Meade’s short note to his wife, written on May 2, is laced with unintentional irony. Indeed, as he noted, some Union officers did believe that the Confederates were evacuating their positions while the Army of the Potomac waited in the Wilderness around Chancellorsville. However, the rebels they saw moving off in the distance, glimpsed through a gap in the trees, were actually the men under General Thomas “Stonewall” Jackson, making a 17-mile march on their way to fall on the unsuspecting Union right. As I write in Searching for George Gordon Meade: The Forgotten Victor of Gettysburg:

“Lee and Jackson intended to end the Union swaggering, and the battlefield’s driving tour takes me to the Lee-Jackson Bivouac, the place where they determined how they would do it. This quiet spot in the woods at the intersection of the Old Plank and Furnace Roads is holy ground in Southern Civil War lore. On the night of May 1 Lee and Jackson met here to plot the destruction of Joe Hooker’s army. As they consulted their maps and talked with their scouts, they realized the Federals appeared vulnerable on their right, where Howard’s XI Corps rested with its flank “in the air,” meaning it had no solid anchor. All Howard had shielding the right of the Union line was the thick, tangled forest of the Wilderness. Howard thought this was protection enough, but Lee and Jackson, sitting on cracker boxes as they talked into the night, believed otherwise.

“Lee never lacked audacity, and the plan he hatched on the night of May 1 may have been his most audacious move yet. Although badly outnumbered, and with part of his army still confronting Sedgwick behind Fredericksburg, he decided to divide his army even more by sending Jackson and thirty thousand men on a wide swing against the Union right while he remained in place only about fifteen thousand men to distract the rest of the Federals.

“Jackson set out the next morning, his long column of men marching four abreast down narrow trails through the forest. The line stretched for almost ten miles–two hours after the head of the column began marching the tail end had yet to move. It was a huge, gray-clad, and tattered serpent snaking through the Virginia woods, making slow but steady progress to pounce on unsuspecting prey. At the ironworks of Catharine Furnace, of which only a single chimney remains today, the column veered south on its roundabout course. Once it reached the Brock Road it turned north, heading for the Plank Road and the unsuspecting men of the XI Corps.

“Jackson’s movement did not remain a secret from Hooker’s army, though. The marching troops were clearly visible off in the distance as they passed a clearing.
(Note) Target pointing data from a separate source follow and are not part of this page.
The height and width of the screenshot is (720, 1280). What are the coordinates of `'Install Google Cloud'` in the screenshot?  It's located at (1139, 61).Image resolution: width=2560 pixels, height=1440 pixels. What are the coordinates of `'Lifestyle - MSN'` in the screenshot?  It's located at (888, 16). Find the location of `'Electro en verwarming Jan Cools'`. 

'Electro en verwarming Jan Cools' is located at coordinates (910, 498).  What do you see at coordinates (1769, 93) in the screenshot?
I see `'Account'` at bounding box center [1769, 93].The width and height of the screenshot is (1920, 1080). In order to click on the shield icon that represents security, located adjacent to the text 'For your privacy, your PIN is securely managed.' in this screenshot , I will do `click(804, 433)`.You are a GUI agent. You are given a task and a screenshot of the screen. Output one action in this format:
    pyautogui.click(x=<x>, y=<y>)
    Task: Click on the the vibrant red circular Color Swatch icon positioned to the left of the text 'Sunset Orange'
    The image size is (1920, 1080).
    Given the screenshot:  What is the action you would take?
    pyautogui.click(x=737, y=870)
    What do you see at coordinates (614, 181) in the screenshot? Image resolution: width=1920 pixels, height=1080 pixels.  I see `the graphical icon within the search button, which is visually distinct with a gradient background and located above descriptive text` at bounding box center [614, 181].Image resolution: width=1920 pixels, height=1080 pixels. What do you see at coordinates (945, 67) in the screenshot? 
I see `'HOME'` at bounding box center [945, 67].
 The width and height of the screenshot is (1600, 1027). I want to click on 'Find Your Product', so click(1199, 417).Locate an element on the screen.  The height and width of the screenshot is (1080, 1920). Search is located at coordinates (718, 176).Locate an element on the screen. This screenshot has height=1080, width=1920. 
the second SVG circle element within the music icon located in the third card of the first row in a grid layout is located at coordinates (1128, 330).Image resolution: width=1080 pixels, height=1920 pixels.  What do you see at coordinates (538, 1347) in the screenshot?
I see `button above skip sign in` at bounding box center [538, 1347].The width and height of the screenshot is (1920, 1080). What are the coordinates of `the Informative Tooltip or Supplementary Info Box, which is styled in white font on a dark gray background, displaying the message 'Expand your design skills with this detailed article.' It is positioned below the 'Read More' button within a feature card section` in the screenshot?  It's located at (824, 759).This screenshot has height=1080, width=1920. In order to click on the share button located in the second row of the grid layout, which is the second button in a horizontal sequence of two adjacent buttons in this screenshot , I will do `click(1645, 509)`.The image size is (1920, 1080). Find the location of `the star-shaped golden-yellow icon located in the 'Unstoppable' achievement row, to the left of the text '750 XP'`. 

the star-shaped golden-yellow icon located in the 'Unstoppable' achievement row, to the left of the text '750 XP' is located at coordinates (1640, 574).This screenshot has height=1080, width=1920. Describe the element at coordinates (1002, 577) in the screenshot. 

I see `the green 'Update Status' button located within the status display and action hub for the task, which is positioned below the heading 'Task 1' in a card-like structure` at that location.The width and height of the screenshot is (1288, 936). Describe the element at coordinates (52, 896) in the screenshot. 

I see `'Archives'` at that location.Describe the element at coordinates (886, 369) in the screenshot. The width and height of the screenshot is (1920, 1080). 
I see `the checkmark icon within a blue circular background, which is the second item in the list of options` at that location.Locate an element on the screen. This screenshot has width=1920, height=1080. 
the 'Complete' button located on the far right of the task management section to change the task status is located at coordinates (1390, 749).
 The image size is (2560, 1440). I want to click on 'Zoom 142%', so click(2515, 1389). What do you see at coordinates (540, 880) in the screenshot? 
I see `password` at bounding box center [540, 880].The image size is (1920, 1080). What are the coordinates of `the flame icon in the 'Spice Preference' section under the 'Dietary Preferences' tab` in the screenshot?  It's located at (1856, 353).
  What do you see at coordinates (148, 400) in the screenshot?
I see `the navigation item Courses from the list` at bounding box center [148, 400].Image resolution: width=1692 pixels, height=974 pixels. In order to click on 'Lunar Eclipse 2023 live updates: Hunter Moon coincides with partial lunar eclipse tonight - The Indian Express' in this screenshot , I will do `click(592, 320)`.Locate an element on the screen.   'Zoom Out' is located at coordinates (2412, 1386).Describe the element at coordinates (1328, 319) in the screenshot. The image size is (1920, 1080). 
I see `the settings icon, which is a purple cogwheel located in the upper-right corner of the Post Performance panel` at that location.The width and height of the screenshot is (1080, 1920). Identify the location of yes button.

Union artillery took the opportunity to send some shells their way. Hooker sent a message to Howard and Slocum. ‘We have good reason to suppose that the enemy is moving to our right,’ it warned. ‘Please advance your pickets for purposes of observation as far as may be safe, in order to obtain timely information of their approach.’ He warned Howard that he was not in position to withstand a flank attack. In response Howard did pretty much nothing.”

Meade’s short note, written from a then-quiet battlefield, is his last communication home before the Battle of Chancellorsville began in earnest.

We have had no great fighting as yet, though Sykes’s division, of my corps, had quite a skirmish yesterday. It is doubtful what the enemy are going to do, but many believe they are evacuating.

Meade’s letter taken from The Life and Letters of George Gordon Meade, Major-General United States Army, Vol. 1, (New York: Charles Scribner’s Sons, 1913), pp. 370. Available via Google Books.